PASSAGE SHOWN:
::::::
Modern analytics environments in research and industry aim at the analysis of diverse datasets. The latter may be produced by a variety of applications or collected by autonomous agents and stored in dispersed locations. Therefore, such datasets are expected to be inherently heterogeneous in both the semantics that they encapsulate as well as the data structures that hold them and relevant systems that manage and process them. This heterogeneity extends from the data to the analysis itself, since various users of analytics environment – most probably data scientists, but also data engineers, simple end-users, data regulation officers etc. – want to deploy different analysis projects, related to traditional BI, data exploration, data mining, prediction etc.

Coping with this diversity in the data management landscape is a well-known research mandate [1, 6]. Multiple big data systems and analysis platforms need to coexist, integrated and federated. While data warehousing is the usual approach, it is rigid for a rapidly changing data environment. In addition, [1] discusses the need for techniques that can create late-bound schemas on data that may be persisted but are processed seldomly, if ever. In the analytics environment as described above, this need is more prevalent, since the whole data infrastructure is dynamic and analysis purposes change agilely. For such environments, producing full-fledged classical integrated schemas on structured, semi-structured and unstructured data is not only extremely expensive in terms of time and resources, but it may also be impossible to achieve in the time-window of the analysis.

To tackle the above challenges, we have proposed the Data Virtual Machine (DVM), which was briefly introduced in [3], a graph-based conceptual model based on entities and attributes - concepts that users understand well. A DVM is a graph where nodes represent attribute domains and edges represent mappings between these domains. These mappings are expressed by the output of data processing tasks (e.g. a query or a program.) This output must be provided as \((v_1, v_2)\) value pairs. The argument is that these data processing tasks can be easily defined, in an on-demand and visual manner. The schema is then generated. Furthermore, this graph is appropriate for visual query formulation (emphasis is given on dataframes). We have developed a research prototype, called DataMingler  [5] that demonstrates the DVM and its potential.
::::::
INFORMATION PROVIDED:
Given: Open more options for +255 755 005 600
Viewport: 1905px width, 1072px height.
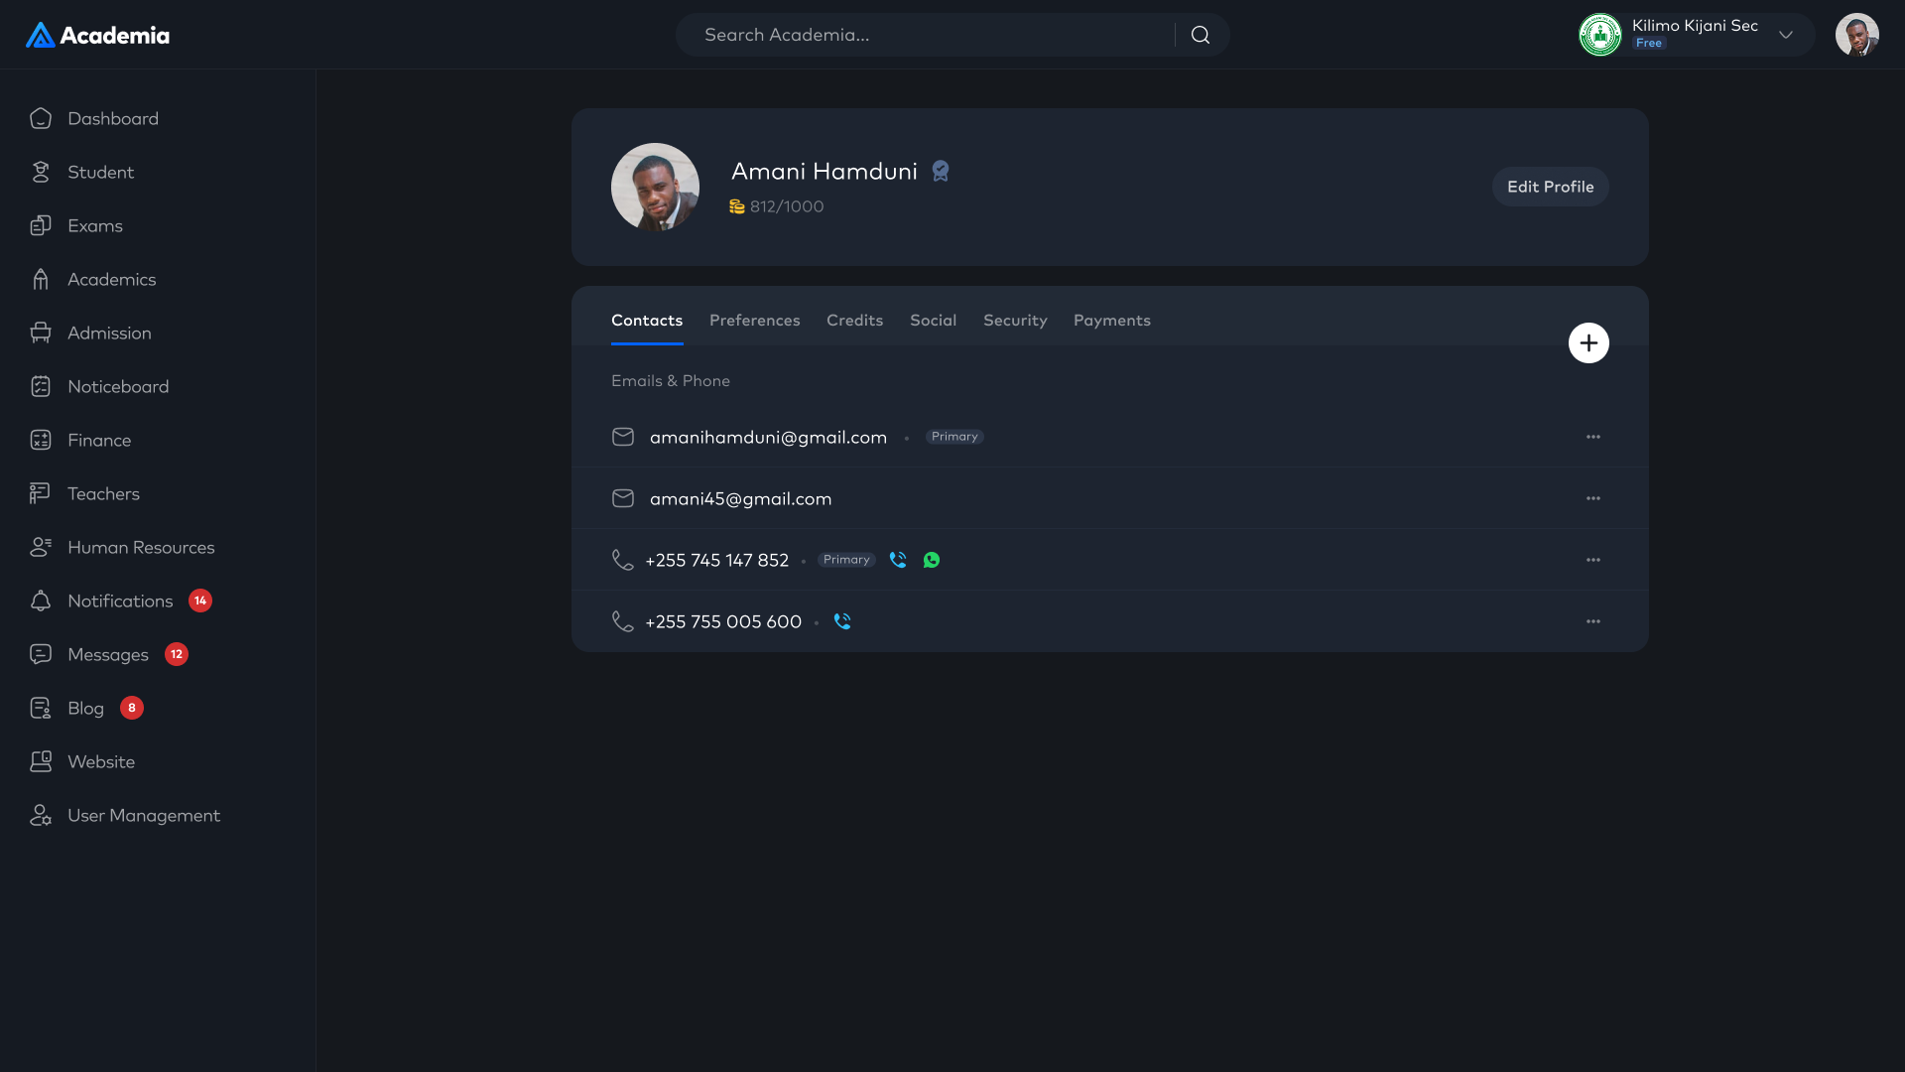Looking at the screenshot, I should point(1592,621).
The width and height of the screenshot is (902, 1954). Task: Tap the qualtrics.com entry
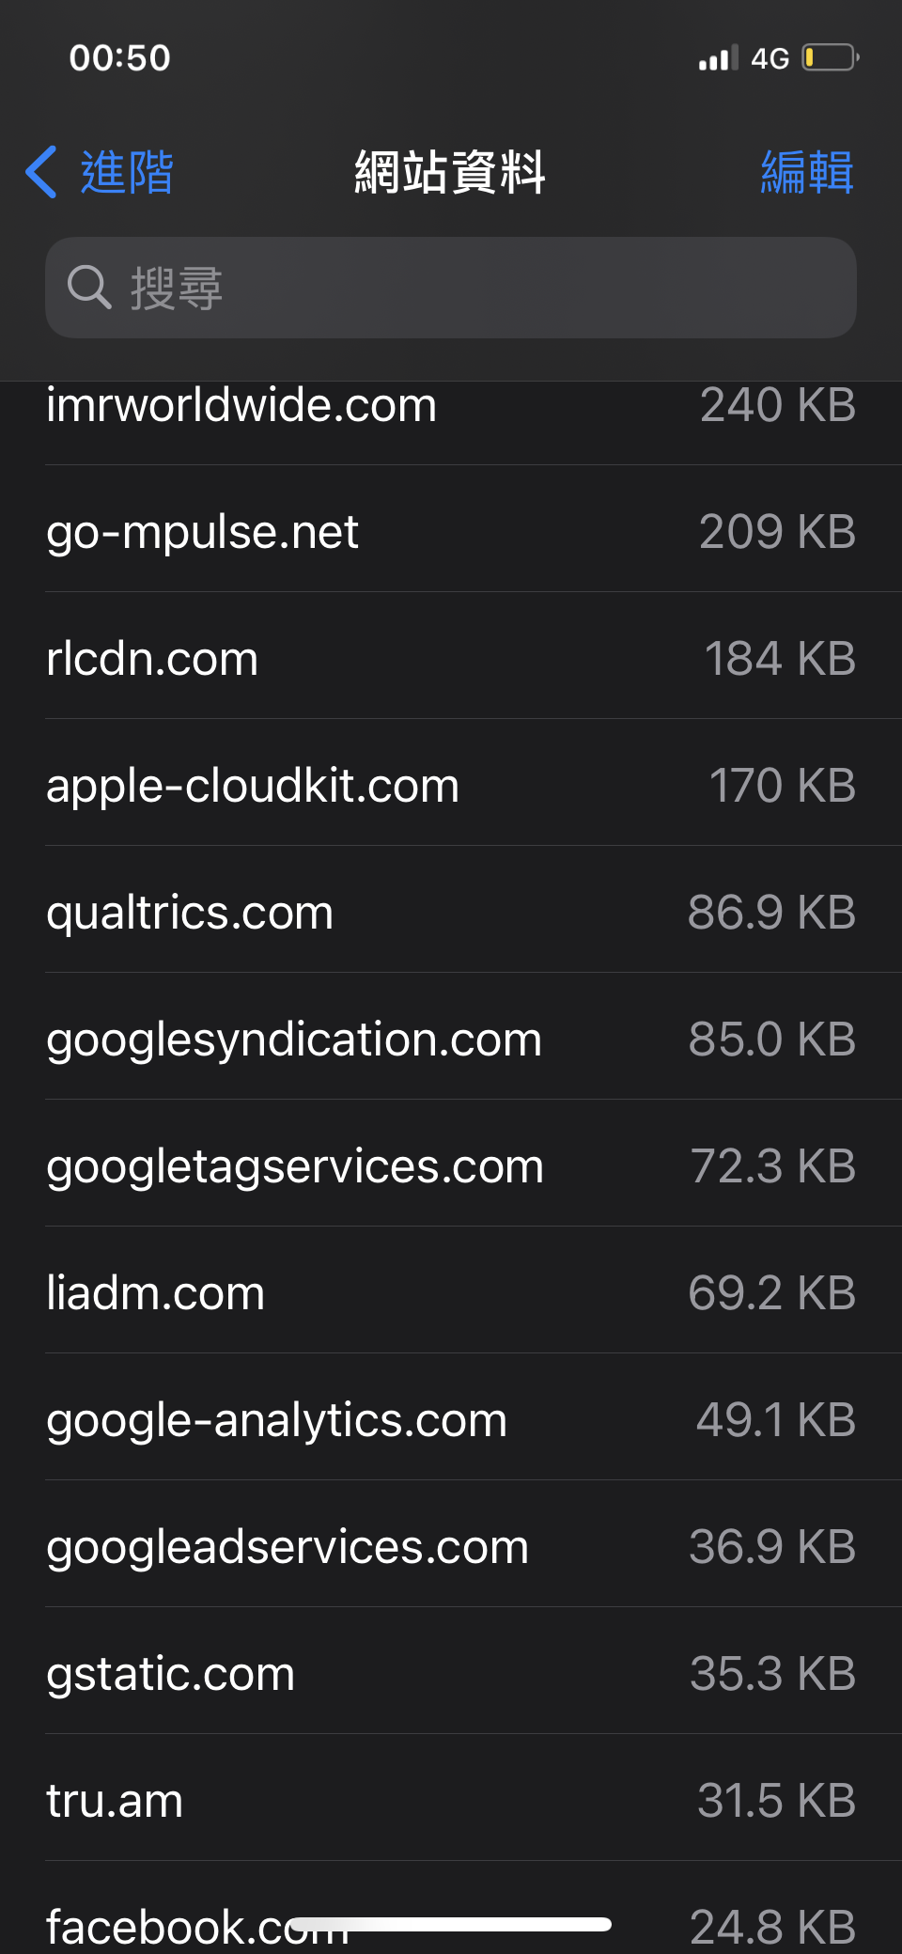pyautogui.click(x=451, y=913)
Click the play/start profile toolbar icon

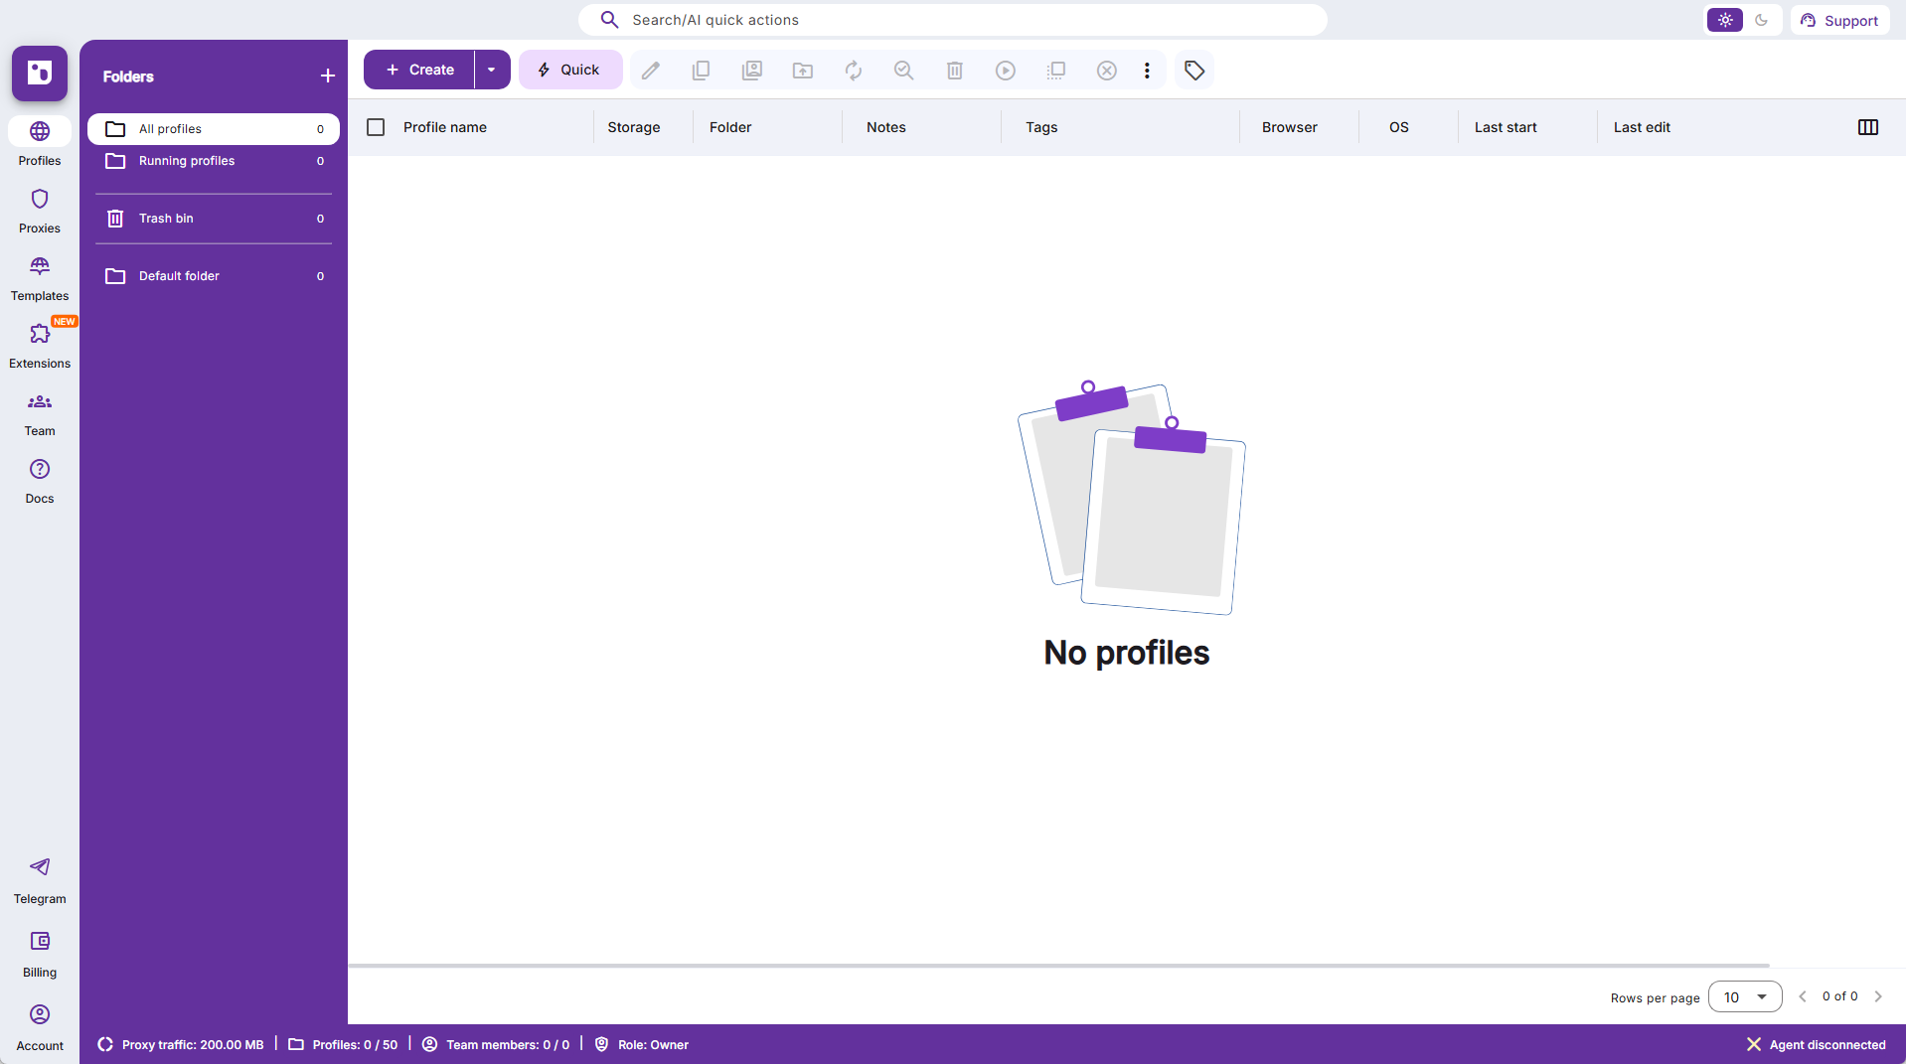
::::::
GIVEN INSTRUCTION A: Write out, word for word, the part of the Data Virtual Machine passage that opens with the words containing "Coping with this" and closes with "of the analysis.".
GIVEN INSTRUCTION B: Continue the Data Virtual Machine passage, starting right after its last sentence.

TASK RESPONSE A:
Coping with this diversity in the data management landscape is a well-known research mandate [1, 6]. Multiple big data systems and analysis platforms need to coexist, integrated and federated. While data warehousing is the usual approach, it is rigid for a rapidly changing data environment. In addition, [1] discusses the need for techniques that can create late-bound schemas on data that may be persisted but are processed seldomly, if ever. In the analytics environment as described above, this need is more prevalent, since the whole data infrastructure is dynamic and analysis purposes change agilely. For such environments, producing full-fledged classical integrated schemas on structured, semi-structured and unstructured data is not only extremely expensive in terms of time and resources, but it may also be impossible to achieve in the time-window of the analysis.

TASK RESPONSE B:
A DVM is a data virtualization technique, a significant enterprise trend [9]. The goal is to allow an application to retrieve and manipulate data without requiring technical details about the data, i.e. abstracting data out of its form and manipulating it regardless of the way it is stored or structured [11]. It also provides a single customer view (or single view of any other entity) of the overall data [14]. All major DB vendors offer products in this field, e.g. [7, 10, 12, 13]. Data virtualization is closely related to mediators and federated databases [8], concepts that the research community has dealt with decades ago, when systems heterogeneity was also an issue. The focus of data virtualization however is on availing common database features, such as data modeling, querying and data extraction to DB-naive users [2, 11].

In this paper we propose a set of goals for dynamic and efficient data virtualization environments (Sect. 2) in terms of modeling capabilities, query formulation and schema flexibility. We then discuss data virtual machines with respect to these challenges (Sects. 3 and 4).

2 Data Virtualization

The research question is how a db-literate person can create quickly, agilely a virtual data layer on top of an organization’s data infrastructure that can be easily and intuitively used by db-illiterate people (usually data scientists) for data exploration and query formulation.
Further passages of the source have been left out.